Nassların sınırlı oluşu, anlama delâlet eden ‘soyutlama’ ve ‘genelleme’ye dayanan dilin tabiatından kaynaklanır. Bunun gereği olarak, genelde dilde, özelde ise seçkin metinlerdeki anlam üretimi, okuyucu ile metin arasındaki diyalektikten bağımsız bir süreçte gerçekleşmez. ‘Mantuk’un delâletinden ‘mefhum’a ait delâlet düzeylerine geçtiğimizde, buradaki delâlet, yorum içermesi sebebiyle, okuma eyleminden bağımsız bir şey değildir. Okuma eyleminin –dolayısıyla da yorumun- metnin dilsel verilerinden, yani ibaresinden değil –bundan da önce- metni okumaya yönelen kişinin seviyesini temsil eden sosyo-kültürel çevreden başlar.
2. Misal: (33:6)
33. Ahzâb suresi 6. ayette “O’nun/nebi’nin hanımları onların/mü’minlerin anneleridir” hükmü ilahisi vardır. Ayetten ilk anlaşılan, literal anlam budur. Fakat ayette biyolojik bir annelikten bahsedilmemekte sembolik, manevi bir annelikten bahsedilmektedir. Annelerimize gösterdiğimiz sevgi, saygı, bağlılık peygamber (a.s)’ın hanımları içinde istenmiş/istenmektedir. Annelerimizle nikahlanamadığımız gibi peygamber (a.s) hanımlarıyla da nikahlanılmamıştır. Peygamber(as)’ın hanımları biz mü’minlerin anneleri ise ki öyledir (mantuk). Peygamber(a.s)’da mü’minlerin nesi olmaktadır (mefhum).?
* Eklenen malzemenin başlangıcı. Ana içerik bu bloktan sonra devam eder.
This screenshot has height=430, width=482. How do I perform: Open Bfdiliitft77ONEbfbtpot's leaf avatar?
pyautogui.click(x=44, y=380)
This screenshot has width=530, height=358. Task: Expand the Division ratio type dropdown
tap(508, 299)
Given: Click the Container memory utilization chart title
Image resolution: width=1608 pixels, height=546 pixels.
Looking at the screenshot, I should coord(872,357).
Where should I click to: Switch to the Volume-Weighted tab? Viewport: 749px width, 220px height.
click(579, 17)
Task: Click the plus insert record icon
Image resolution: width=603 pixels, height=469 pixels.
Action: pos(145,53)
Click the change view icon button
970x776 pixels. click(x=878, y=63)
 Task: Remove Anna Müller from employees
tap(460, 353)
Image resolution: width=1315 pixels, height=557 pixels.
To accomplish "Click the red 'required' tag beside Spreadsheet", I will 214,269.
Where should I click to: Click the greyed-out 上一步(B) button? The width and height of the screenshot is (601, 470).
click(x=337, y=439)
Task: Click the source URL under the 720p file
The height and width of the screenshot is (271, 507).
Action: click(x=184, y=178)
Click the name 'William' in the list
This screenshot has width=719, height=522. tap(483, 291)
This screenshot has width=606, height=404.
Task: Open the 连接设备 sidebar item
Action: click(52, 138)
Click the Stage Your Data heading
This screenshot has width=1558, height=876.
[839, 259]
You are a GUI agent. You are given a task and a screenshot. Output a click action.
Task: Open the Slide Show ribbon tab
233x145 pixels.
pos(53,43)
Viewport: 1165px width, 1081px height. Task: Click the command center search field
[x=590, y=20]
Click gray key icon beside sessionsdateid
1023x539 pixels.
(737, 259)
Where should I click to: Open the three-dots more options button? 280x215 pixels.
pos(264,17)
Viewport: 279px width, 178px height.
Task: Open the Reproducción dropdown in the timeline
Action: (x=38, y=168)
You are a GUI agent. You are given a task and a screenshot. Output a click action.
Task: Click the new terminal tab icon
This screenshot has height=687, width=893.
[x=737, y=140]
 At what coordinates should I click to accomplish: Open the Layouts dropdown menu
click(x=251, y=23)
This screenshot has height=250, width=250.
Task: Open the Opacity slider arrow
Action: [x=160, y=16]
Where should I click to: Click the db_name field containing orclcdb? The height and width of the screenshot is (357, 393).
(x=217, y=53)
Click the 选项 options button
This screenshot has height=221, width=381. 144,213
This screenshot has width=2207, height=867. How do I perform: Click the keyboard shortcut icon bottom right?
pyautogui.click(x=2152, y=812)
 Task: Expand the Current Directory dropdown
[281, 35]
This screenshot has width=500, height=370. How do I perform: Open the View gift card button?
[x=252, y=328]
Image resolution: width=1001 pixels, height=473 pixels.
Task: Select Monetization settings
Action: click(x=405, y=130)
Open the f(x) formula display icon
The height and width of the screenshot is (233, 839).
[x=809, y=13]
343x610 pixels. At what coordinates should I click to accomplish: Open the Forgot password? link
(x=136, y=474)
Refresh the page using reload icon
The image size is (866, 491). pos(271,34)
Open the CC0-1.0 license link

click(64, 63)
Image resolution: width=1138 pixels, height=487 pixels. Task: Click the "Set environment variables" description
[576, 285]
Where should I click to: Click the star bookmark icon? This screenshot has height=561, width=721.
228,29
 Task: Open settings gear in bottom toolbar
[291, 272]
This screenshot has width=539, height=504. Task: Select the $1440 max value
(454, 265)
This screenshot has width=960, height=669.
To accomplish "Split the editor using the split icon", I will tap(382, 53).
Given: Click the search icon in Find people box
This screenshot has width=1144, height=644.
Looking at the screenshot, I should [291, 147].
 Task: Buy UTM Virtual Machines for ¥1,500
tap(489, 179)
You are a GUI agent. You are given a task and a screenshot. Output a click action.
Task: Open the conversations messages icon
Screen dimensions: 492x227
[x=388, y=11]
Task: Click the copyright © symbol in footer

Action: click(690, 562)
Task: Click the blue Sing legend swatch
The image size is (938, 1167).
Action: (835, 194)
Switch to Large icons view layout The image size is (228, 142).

· Peygamber(a.s)’ın hanımları bizim annemizdir.
· Annelerimizin kocası babamızdır.
· O halde Peygamber(a.s) bizim babamızdır.
Aşağıdaki ayetlerde olduğu gibi: “Peygamber(a.s)'da mü’minlerin babasıdır”
Allah(a.c) mü'minlere hitabla;
“Babanız İbrahim’in milletinde”[ii]
Yakub (a.s)'ın oğullarının babalarına verdikleri cevabta:
“Senin ilahına ve babaların İbrahim, İsmail, İshak’ın ilahı olan biricik ilaha ibadet edeceğiz”[iii]
Yusuf(a.s)'ın zindan arkadaşlarına;
“Babalarım İbrahim, İshak ve Ya’kub’un milletine uydum..”[iv]
Hac suresindeki ayet mü’minlere hitapla “babanız İbrahim” demektedir. Bakara suresindeki ve Yusuf suresindeki ayetlerde “baba” olarak sayılan peygamberler(a.s) arasında kana dayalı akrabalık vardır. Peygamber(a.s)’ın İsmail (a.s)’ın soyundan Araplaşmış olduğu düşünüldüğünde İbrahim(a.s)'ın oğlu İsmail(a.s) ve İshak (a.s)’dan olan bütün peygamberlerin(a.s) biyolojik ve manevi atası/babasıdır. Kur’an’ı Kerim’de peygamber(a.s)’ın mü’minlerin babası olduğuna dair açık bir ifade bulunmasa da. O’nun hanımlarının mü’minlerin annesi olması ayetin mantuğundan yol çıkarak edindiğimiz mefhum bizi “peygamber(a.s) mü’minlerin babasıdır.” Sonucuna götürmüştür. Fakat anlayışımız bir ayetle literal olarak çelişmektedir:
“Muhammed, sizin erkeklerinizden hiç birinin babası değildir. Fakat O, Allah’ın Rasulü ve Nebi’lerin sonuncusudur”[v]
Ahzâb suresinin başlangıcında zihâr yapılan eşlerin annelerin yerinde olamayacağı, evlatlıklarında öz çocuklar gibi olmadığı vurgulanmaktadır.[vi] Daha sonra bizim yukarıda zikrettiğimiz ayet gelmektedir[vii]. Peygamber(a.s) evlatlığı özelinde, evlatlıklarla ilgili bir düzenlemenin ardından ayetin zikredilmesi oldukça anlamlıdır. Biz peygamber(a.s)’ hanımları gibi peygamber(a.s)'ın da manevi babamız olduğuna bizlerinde bu aileye/ehl-i beyt'e mensub olduğumuza inanıyoruz.
3. Sonuç:
Muhammed(a.s)'ın bize vasiyeti olan din bütün peygamberlerin çocuklarına vasiyet ettikleri[viii] 'Tenzih ve Tehvid' dini ve bu Tevhid ailesininin/Ehl-i Beyt'in babaları olan peygamberler(as) ve onların manevi çocukları/zürriyeti olan bizler 'İbrahim'in milletine rağbet etmediğimizde'[ix] 'Allah'ın ahdi zalimlere ermez'[x] hükmü ilahisince bu ailenin/geminin dışında kalmış oluruz.[xi]
Selam Olsun Ehl-i beyt'e
Selam olsun insanlar içinde Nûh'a (37:79)
Selam olsun İbrahim'e (37:109)
Selam olsun Mûsa'ya ve Hârun'a !(37:120)
Selam olsun İlyas'a! ( 37:130
Selam olsun tüm elçilere!. (37.181)
Hamd Alemlerin Rabbi Allah’a
Cehd bizden Tevfik Alla(a.c)’den
__________________ Tanrı'ya inanan adam olmak kolay, ve fakat Tanrı'nın inanacağı adam olmak zor!